EXERCISE INSTRUCTIONS: Here is the task for the listing below: output exactly the lines from the one containing "Task: Click the target IP address input field" through the one containing "You are a computer-use agent. Image", and leave out the pictures.

TASK INPUT:
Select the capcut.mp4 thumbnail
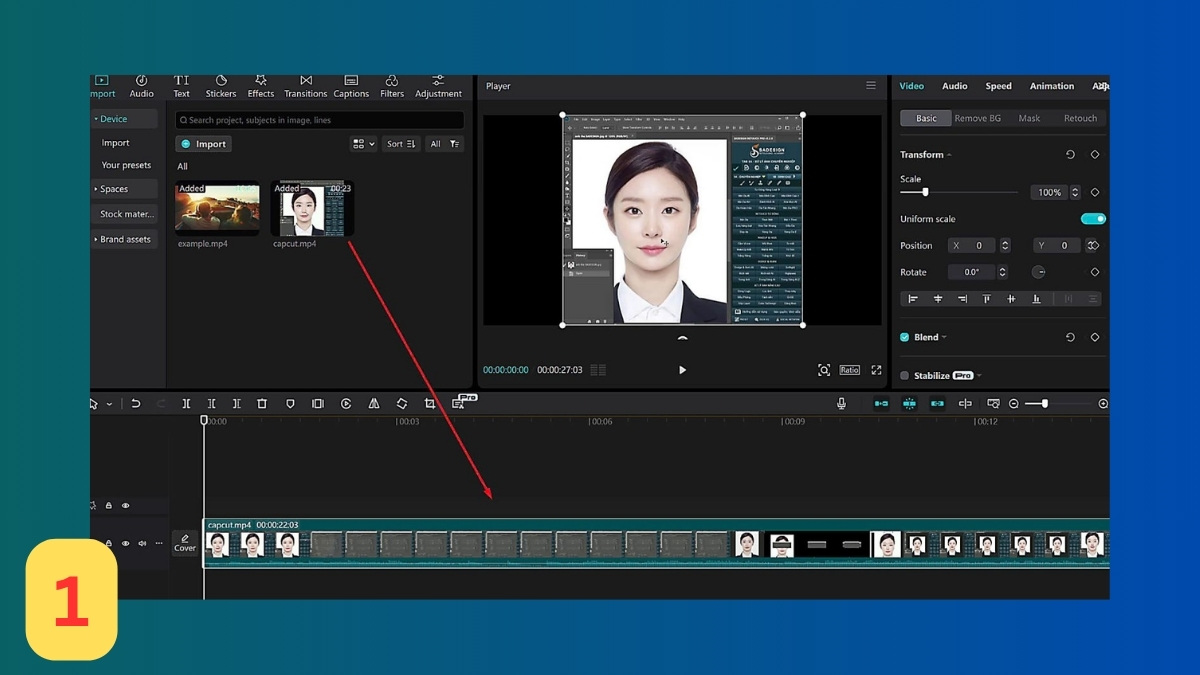This screenshot has width=1200, height=675. [x=312, y=208]
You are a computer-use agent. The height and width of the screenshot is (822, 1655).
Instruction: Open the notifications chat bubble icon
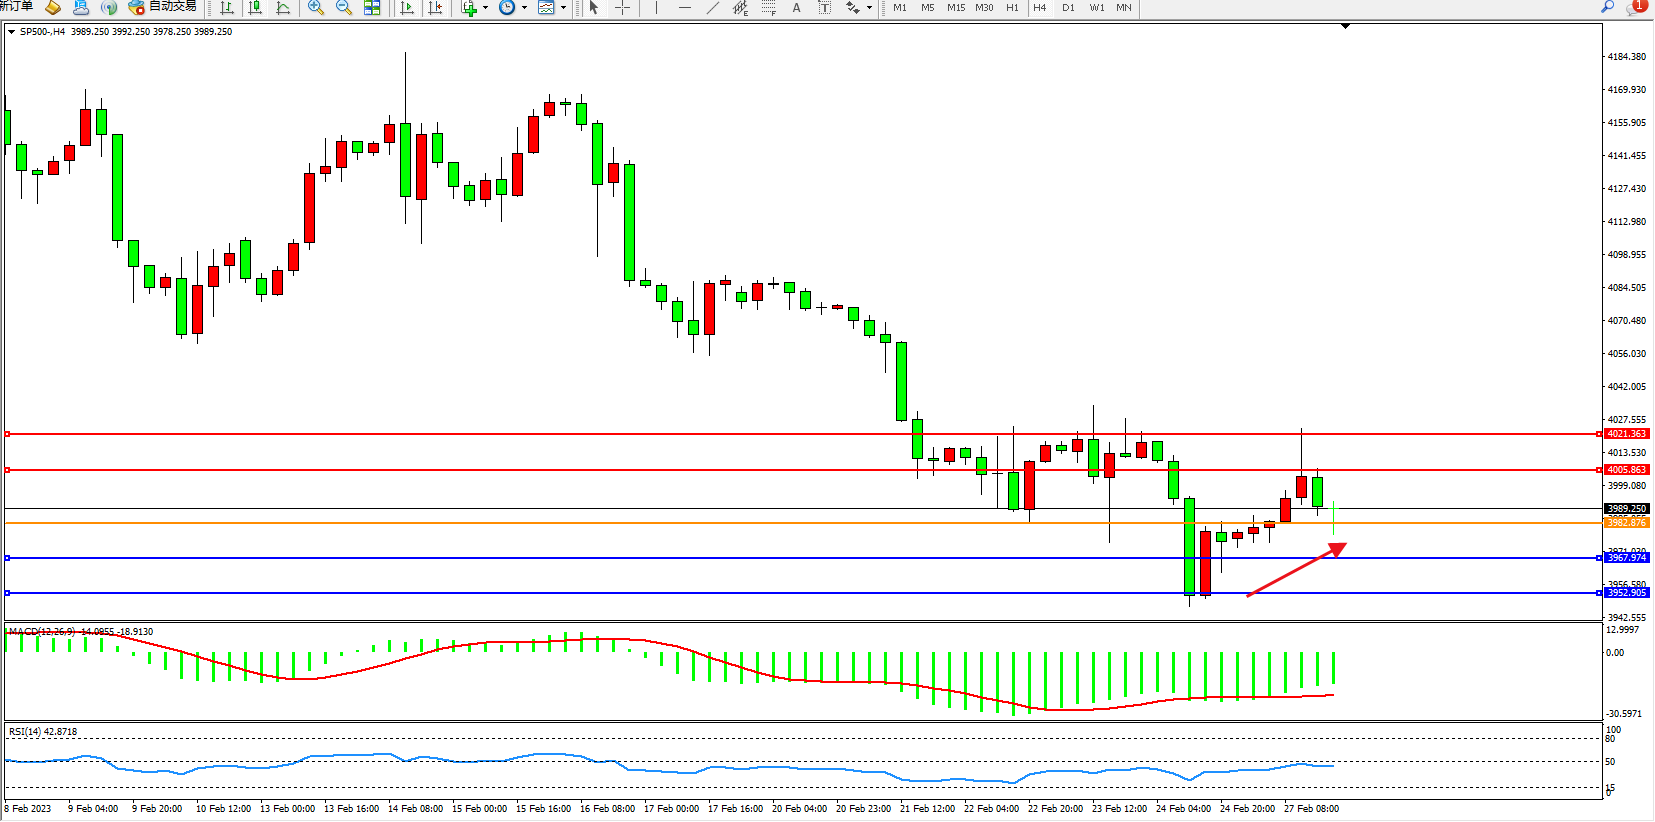click(x=1636, y=7)
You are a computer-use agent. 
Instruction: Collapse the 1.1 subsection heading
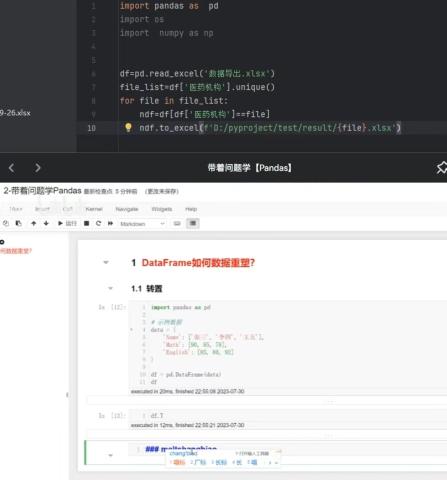point(111,288)
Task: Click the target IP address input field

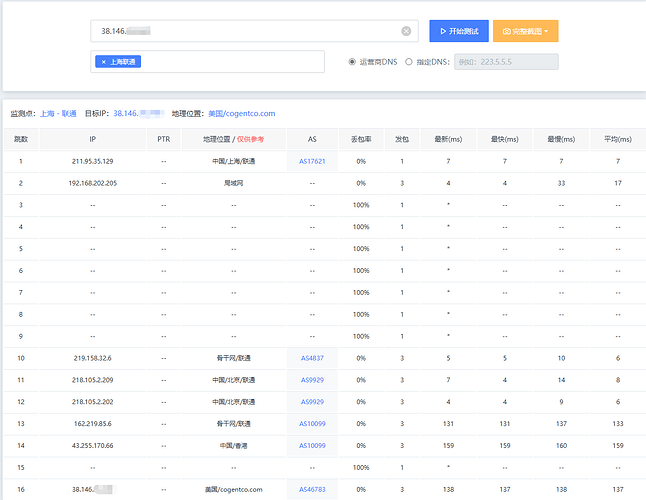Action: coord(240,31)
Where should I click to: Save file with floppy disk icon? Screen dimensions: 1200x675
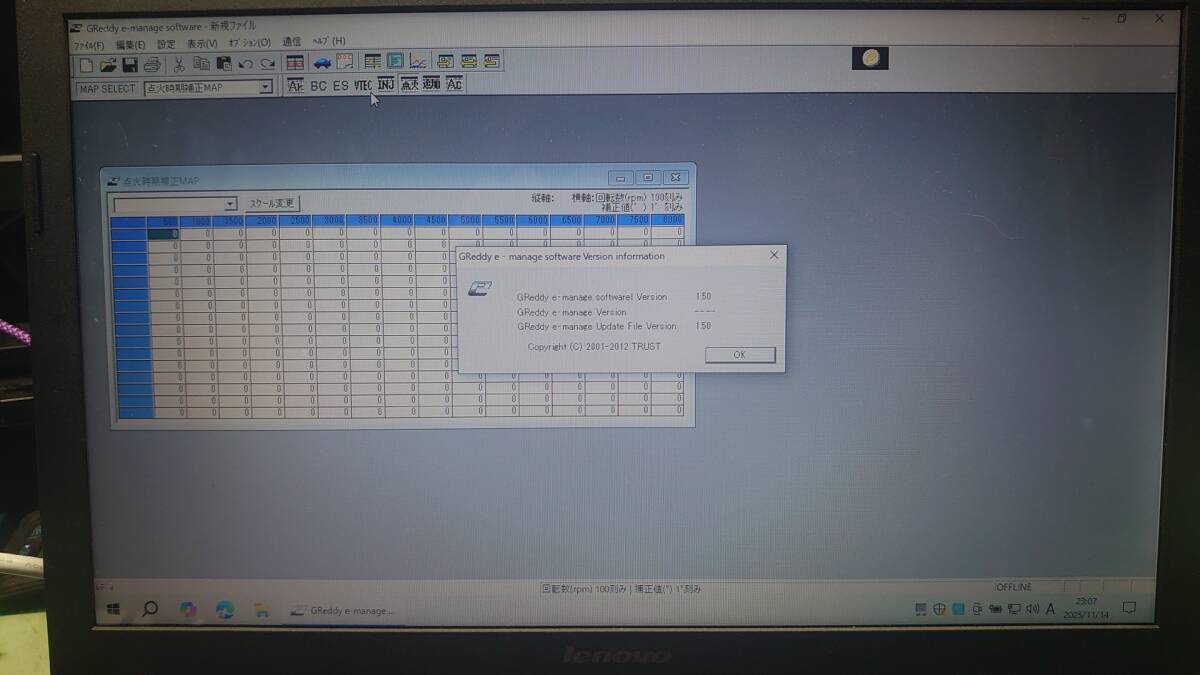click(130, 64)
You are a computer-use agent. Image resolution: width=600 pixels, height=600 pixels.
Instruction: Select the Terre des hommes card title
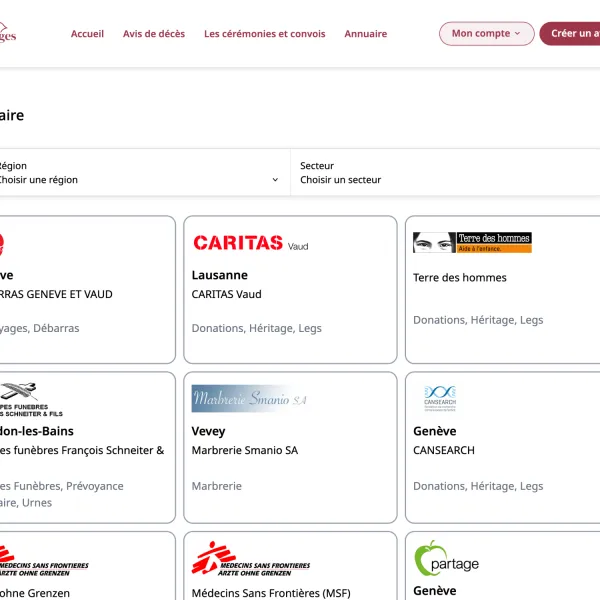click(x=459, y=278)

FINISHED EXERCISE:
Task: Click the target IP address input field

Action: coord(240,31)
Where should I click to: Save file with floppy disk icon? Screen dimensions: 1200x675
click(130, 64)
You are a computer-use agent. Image resolution: width=600 pixels, height=600 pixels.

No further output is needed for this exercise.